After just 4 1/2 hours of deliberation, an eight-member jury this afternoon returned a verdict of not guilty for Dan L. Petersen, who was charged in the cold case murder of Tiffany Hambleton, 14.
Family members on both sides of the case wept in the courtroom after the verdict was read.
Petersen, 44, had been charged with first-degree murder in connection with the 1986 slaying.
In closing arguments earlier today, prosecutor Kent Morgan reminded the jury that Petersen has consistently lied to police about having sex with the girl and asked why anyone would believe him now.
Morgan also challenged Petersen's testimony that he tried to give the girl a ride home, his truck ran out of gas, she decided to walk to her own home, and Petersen slept in his truck.
Morgan said it was hard to believe someone would sleep in a truck on a cold February night when his own warm home and bed were only a 20-minute walk away.
The case was built on forensic evidence, Morgan said, but that doesn't mean such evidence is weak or hard to understand.
"It is not complicated at all," Morgan said.
Petersen's sperm was on Hambleton's clothing and his DNA was under her fingernails. There also were severe bruises on her knees that were still visible when her body was found in a ditch 41 days later.
"This isn't somebody who gently went to their knees. This was someone slammed to the ground during the course of a sexual encounter."
Morgan said Petersen killed the girl because she was the only witness to the "terrible crime" of a grown man illegally having sex with an underage girl, and she could identify him.
Morgan urged the jury to use common sense and render a verdict of guilty, something that "Tiffany Hambleton has waited 21 years" to receive.
But defense attorney Randall Skeen said the case against Petersen was like an often-broken and much-repaired kite string. "The state's entire case is nothing but cobbling together pieces of string and trying to make it into a rope."
What really counts, Skeen said, is the concept of reasonable doubt.
A jury cannot convict someone without deciding that person is guilty beyond a reasonable doubt, and Skeen said the prosecutors simply did not have convincing evidence that Petersen killed the girl.
It is true that Petersen lied about having sexual contact with her, and that is inexcusable, but understandable, because anyone would be frightened when questioned about that by police, Skeen said.

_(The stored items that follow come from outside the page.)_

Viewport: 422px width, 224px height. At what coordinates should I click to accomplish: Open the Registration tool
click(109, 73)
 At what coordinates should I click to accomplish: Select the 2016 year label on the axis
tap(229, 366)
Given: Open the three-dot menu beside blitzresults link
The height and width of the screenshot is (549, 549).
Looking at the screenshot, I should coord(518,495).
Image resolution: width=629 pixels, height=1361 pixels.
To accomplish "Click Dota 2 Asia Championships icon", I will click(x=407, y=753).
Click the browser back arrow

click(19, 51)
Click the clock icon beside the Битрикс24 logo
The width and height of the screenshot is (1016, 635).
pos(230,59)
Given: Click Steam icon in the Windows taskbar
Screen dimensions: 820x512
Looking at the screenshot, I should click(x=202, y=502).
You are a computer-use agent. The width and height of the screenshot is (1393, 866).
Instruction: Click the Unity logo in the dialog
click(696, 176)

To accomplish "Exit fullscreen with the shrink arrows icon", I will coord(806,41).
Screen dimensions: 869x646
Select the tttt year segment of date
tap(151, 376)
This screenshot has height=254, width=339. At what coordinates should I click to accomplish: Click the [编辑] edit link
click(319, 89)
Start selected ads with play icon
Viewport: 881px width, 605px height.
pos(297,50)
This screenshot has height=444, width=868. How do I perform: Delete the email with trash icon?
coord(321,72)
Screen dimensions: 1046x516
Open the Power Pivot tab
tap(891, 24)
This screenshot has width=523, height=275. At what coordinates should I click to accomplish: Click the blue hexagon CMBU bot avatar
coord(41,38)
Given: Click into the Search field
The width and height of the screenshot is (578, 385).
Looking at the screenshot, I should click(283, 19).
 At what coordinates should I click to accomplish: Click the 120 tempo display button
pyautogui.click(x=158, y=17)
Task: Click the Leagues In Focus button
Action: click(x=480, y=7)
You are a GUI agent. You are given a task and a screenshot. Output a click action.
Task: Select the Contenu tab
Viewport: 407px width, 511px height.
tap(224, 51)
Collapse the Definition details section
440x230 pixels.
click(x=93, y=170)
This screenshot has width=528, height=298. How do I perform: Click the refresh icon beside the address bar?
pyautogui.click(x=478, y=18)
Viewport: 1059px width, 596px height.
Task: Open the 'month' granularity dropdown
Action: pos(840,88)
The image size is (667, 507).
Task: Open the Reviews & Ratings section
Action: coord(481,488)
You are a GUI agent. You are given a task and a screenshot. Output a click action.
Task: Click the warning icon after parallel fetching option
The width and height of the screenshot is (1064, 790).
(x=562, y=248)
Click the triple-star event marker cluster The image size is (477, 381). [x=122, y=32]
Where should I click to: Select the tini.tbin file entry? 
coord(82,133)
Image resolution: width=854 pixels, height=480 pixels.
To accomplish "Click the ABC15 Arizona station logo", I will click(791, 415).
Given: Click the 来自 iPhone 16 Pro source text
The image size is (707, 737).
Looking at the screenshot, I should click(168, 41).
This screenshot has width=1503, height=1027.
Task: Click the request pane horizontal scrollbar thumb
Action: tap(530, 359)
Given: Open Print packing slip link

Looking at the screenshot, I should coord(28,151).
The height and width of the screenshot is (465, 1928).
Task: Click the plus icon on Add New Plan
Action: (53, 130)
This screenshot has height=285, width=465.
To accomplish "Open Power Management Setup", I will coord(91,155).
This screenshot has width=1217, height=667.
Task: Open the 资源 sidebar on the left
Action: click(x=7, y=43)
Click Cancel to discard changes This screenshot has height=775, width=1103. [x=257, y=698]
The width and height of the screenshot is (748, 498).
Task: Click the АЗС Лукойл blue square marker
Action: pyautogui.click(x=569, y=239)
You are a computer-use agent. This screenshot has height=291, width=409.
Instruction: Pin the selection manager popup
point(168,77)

Skeen also said everything Petersen said was backed up by other witnesses: A housemate saw him come home the next day with no blood on his clothes or shoes, and two other people helped him gas up his truck. One sat next to him in a vehicle and also observed no blood.
Two expert witnesses testified that such a brutal stabbing, with more than 15 wounds, would have resulted in blood spurting everywhere.
Skeen said the area where the girl's body was placed was muddy that night, but there was no mud on Petersen's shoes or his truck. Skeen also said there would not have been enough time for Petersen to take Hambleton to the place where the murder supposedly took place, kill her, cover her body with weeds, wash or change clothes, clean the truck thoroughly, make it run out of gas and then walk home.
Another witness questioned by police in 1986 said he had seen Hambleton alive the night after prosecutors contend she was dead.
"As the father of three daughters, I cannot imagine anything more horrific than what this family has gone through," Skeen said about Hambleton's relatives. "But I don't think we want to continue this tragedy by convicting an innocent man."